Have you had IVIG before ? If so how did it go ?the reason I ask is IVIG caused me immense suffering and some damage as it floods your body with exogenous antibodies and that caused a reaction in my cns due to antibodies vs antibodies reaction,in hindsight I would have been better off taking Rituximab back then instead of IVIG as of course it's an antibody and would create a reaction also but it would most likely be a reaction that's a tad lower than IVIG and because it destroys B cells that produce antibodies the reaction would cancel itself out and at least after suffering through it the source of the problem would be removed,unlike IVIG that just hit the autoantibodies and not B cells thus I effectively suffered in vain,problem is now I am in no state to suffer such a reaction again,I could have at that time but not now so I missed my RTX window.

 

[sb4]

the closer i get to the equator the less severe my suffering

You might find reading Jack Kruses work interesting. He tells everyone to move as close to the equator as possible. Mainly for the sun/better lighting.

 

[Gingergrrl]

Have you had IVIG before ?

Hi @Shawn, I finally got a chance to reply to your PM yesterday (no rush to respond!) but want to answer this question here for everyone in case it is helpful. Yes, I started IVIG back in July 2016 at a low dose of 24 grams (or what would be considered a normal dose for immune deficiency which is not my issue). We slowly increased it to the bottom of the Autoimmune/Neuro dose (55 grams) and now I am almost at the top of the autoimmune dose for my weight. I do 82 grams of IVIG (Gamunex) every 3 weeks in a 3-day split dose (with the option to increase to 110 grams in the future which would be the highest I could go). I will be doing the high-dose IVIG until May/June of this year and it is without question the best, most effective treatment that I have tried since the start of my illness.

I don't want to side-track your thread and happy to explain more via PM. I am still planning to write a very detailed thread re: my entire experience with IVIG but have not had a chance. My next IVIG cycle is at the end of Jan and am hoping to write the thread after that one (in Feb at the very latest). Am having family visit tonight and something always gets in the way of me having a chance to concentrate enough to write it all out but I definitely plan to soon.

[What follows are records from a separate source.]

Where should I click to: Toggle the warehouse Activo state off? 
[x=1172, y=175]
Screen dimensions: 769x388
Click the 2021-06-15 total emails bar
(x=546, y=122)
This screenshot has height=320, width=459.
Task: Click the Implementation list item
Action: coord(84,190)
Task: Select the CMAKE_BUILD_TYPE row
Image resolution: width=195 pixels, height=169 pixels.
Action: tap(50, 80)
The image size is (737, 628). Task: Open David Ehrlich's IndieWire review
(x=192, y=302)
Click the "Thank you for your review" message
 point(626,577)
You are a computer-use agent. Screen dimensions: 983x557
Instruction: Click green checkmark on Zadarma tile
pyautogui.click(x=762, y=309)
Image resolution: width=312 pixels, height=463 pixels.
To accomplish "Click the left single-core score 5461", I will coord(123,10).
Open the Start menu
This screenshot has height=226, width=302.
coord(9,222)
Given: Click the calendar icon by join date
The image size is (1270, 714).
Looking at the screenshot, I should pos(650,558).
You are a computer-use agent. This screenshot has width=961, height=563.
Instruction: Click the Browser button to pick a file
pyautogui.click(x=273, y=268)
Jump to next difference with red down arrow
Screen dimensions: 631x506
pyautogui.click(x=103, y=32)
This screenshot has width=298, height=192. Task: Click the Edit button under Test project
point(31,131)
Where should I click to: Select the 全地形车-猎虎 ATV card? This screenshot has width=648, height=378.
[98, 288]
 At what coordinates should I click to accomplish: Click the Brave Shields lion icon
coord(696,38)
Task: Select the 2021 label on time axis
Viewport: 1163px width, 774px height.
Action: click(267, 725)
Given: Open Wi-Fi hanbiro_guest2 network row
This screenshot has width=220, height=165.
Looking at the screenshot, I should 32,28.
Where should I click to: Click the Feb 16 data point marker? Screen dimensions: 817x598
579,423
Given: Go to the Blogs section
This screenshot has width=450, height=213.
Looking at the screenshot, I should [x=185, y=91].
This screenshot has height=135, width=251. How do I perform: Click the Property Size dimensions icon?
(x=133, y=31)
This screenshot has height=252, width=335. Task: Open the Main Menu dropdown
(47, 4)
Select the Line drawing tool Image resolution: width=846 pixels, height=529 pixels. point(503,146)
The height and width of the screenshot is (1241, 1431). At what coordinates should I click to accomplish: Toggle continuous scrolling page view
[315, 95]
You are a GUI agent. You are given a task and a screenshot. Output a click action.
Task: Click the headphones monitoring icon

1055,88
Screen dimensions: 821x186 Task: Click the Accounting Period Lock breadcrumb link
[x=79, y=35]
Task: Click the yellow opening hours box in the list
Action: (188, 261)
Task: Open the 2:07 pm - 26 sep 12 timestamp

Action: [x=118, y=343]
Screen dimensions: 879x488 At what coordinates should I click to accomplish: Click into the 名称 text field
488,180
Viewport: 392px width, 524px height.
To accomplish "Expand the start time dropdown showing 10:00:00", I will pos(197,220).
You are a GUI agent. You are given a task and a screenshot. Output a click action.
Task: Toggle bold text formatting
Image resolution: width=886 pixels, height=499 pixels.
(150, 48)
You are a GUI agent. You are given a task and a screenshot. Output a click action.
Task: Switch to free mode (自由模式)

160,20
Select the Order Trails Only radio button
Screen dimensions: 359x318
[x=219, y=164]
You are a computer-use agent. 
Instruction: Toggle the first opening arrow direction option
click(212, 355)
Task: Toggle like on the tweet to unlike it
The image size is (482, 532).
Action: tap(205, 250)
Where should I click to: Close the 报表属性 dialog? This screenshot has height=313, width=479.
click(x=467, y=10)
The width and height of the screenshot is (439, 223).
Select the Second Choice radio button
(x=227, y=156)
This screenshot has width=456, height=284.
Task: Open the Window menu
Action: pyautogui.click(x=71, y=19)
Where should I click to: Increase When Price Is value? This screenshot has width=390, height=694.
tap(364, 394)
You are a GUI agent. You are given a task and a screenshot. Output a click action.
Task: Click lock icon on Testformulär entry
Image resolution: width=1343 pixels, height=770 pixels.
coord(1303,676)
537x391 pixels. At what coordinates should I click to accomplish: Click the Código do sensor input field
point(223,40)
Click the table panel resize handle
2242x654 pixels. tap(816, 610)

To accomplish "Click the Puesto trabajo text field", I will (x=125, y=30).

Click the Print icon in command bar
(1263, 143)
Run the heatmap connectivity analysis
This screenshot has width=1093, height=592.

ETA: My tentative plan after the six months of high dose IVIG is to do RTX. Whether my insurance agrees with this plan is another story...

 

[kms1990]

Wow you story is intense. I am very sorry for all of your suffering. However, it sounds like you are a fighter and not sitting back while your illness takes hold. I am a firm believer that the people who get better from serious illnesses are the ones who take it into their own hands and partner with their doctors and medical systems to make it happen. Good luck.